The metal detector, GPT-3.5 (Step 5)

During step 4 we obtained peak and pit classification using few-shot classification with SetFit. The benefit of this approach (as outlined previously) is its speed and ability to classify with very few labelled samples due to contrastive learning.

However, during our iterations of peak and pit projects, we’ve realised that this step still classifies a fair amount of non-peak and pit posts incorrectly. This can cause noise in the downstream analyses and be very time consuming for us to further trudge through verbatims.

As such, the aim of this step is to further our confidence in our final list of peaks and pits to be actually peaks and pits. Remember before we explained that for SetFit, we focussed on recall being the most important measure in our business case? This is where we assume that GPT-3.5 enables us to remove the false positives due to it’s incredibly high performance.

Why not use GPT from the start?

Using GPT-3.5 for inference, even over relatively few posts as in peaks and pits, is expensive both in terms of time and money. Preliminary tests have suggested it is in the order of magnitude of thousands of times slower than SetFit. It is for these reasons why we do not use GPT-x models from the get go, despite it’s obvious incredible understanding of natural language.

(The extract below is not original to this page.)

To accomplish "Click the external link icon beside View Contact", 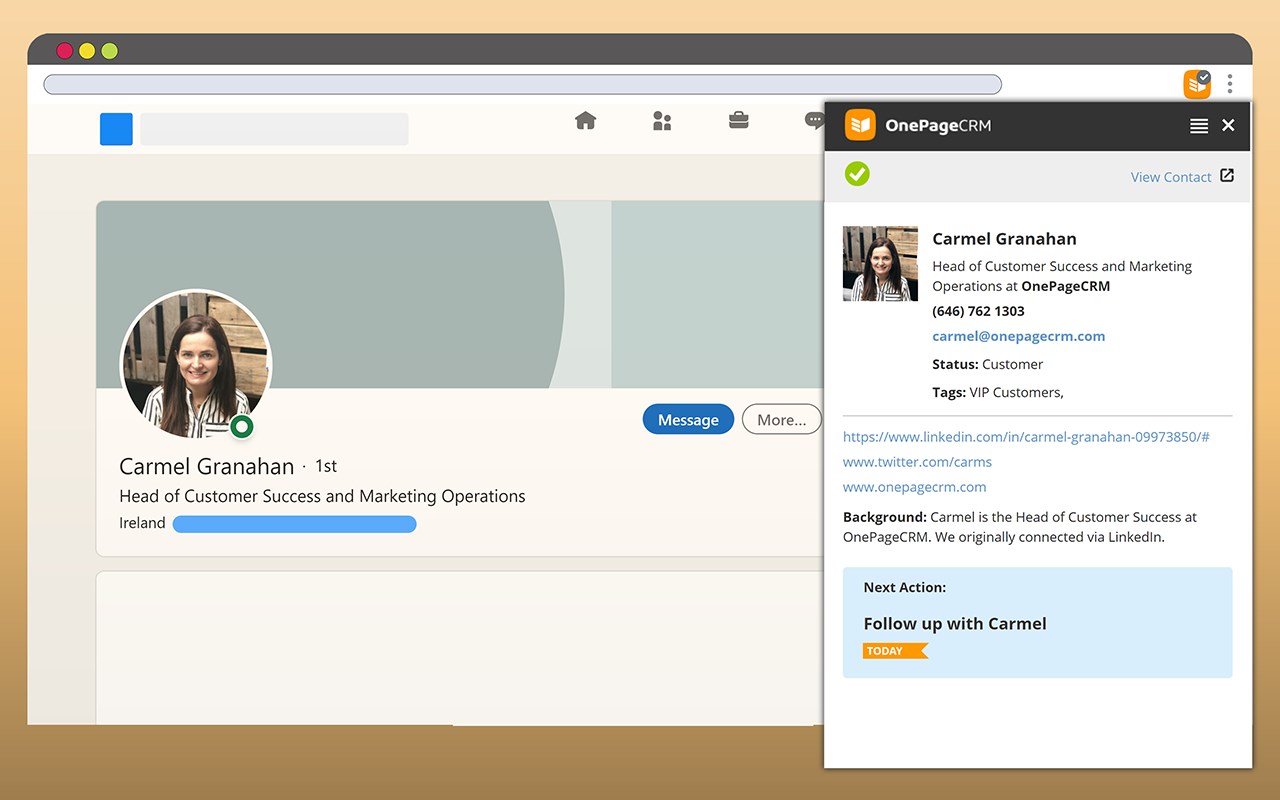I will pyautogui.click(x=1227, y=176).
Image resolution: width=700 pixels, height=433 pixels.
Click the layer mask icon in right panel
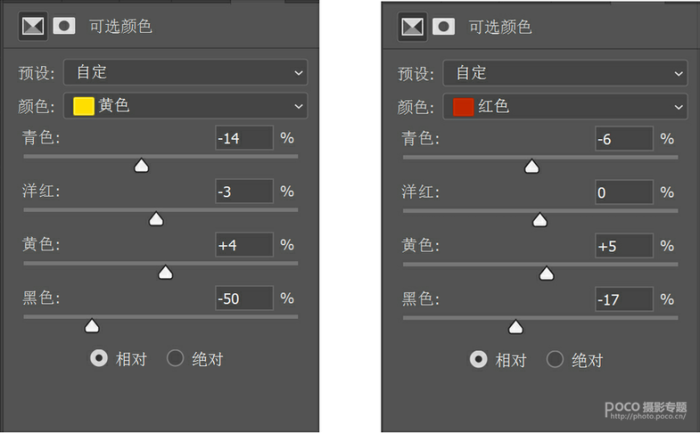point(444,27)
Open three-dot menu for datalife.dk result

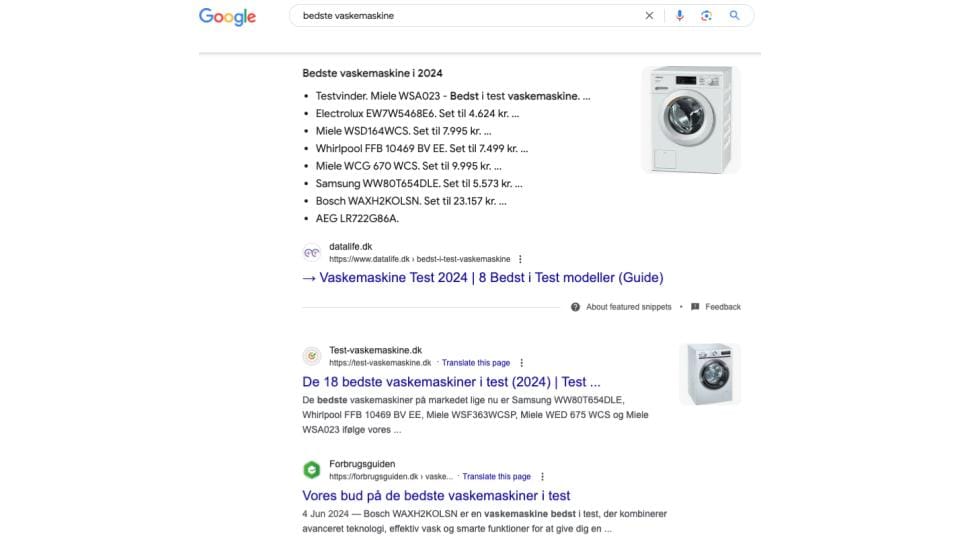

Whilst prompt-based classification such as those with GPT-3.5 certainly has its drawbacks (dependency on prompt quality, prompt injections in posts, handling and version control of complex prompts, unexpected updates to the model weights rendering prompts ineffective), the benefits include increased flexibility in what we can ask the model to do. As such, in the absence of an accurate, cheap, and quick model to perform span detection, we have found that often posts identified as peaks/pits did indeed use peak/pit language, but the context of the moment was not related to the brand/product at the core of the research project.

For example, take the post that we identified in the project 706, looking for peaks and pits relating to PowerPoint:

This brings me so much happiness! Being a non-binary graduate student in STEM academia can be challenging at times. Despite using my they/them pronouns during introductions, emails, powerpoint presentations, name tags, etc. my identity is continuously mistaken. Community is key!

This is clearly a ‘peak’, however it is not accurate or valid to attribute this memorable moment to PowerPoint. Indeed, PowerPoint is merely mentioned in the post, but is not a core driver of the Peak which relates to feeling connection and being part of a community. This is as much a PowerPoint Peak as it is a Peak for the use of emails.

Therefore, we can engineer our prompt to include a caveat to say that the specific peak or pit moment must relate directly to the brand/product usage (if relevant).

Topic modelling to make sense of our data (Step 6)

Now we have an extremely refined set of posts classified as either peak or pits. The next step is to identify what these moments actually relate to (i.e. identify the topics of these moments through statistical methods).

To do this, we employ topic modelling via BERTopic to identifying high-level topics that emerge within the peak and pit conversation. This is done separately for each product and peak/pit dataset (i.e. there will be one BERTopic model for product A peaks, another BERTopic model for product A pits, an additional BERTopic model for product B peaks etc).

We implement BERTopic using the R package BertopicR. As there is already good documentation on BertopicR this section will not go into any technical detail in regards to implementation.

From BertopicR. we end up with a topic label for each post in our dataset, meaning we can easily quantify the size of each topics and visualise temporal patterns of topic volume etc.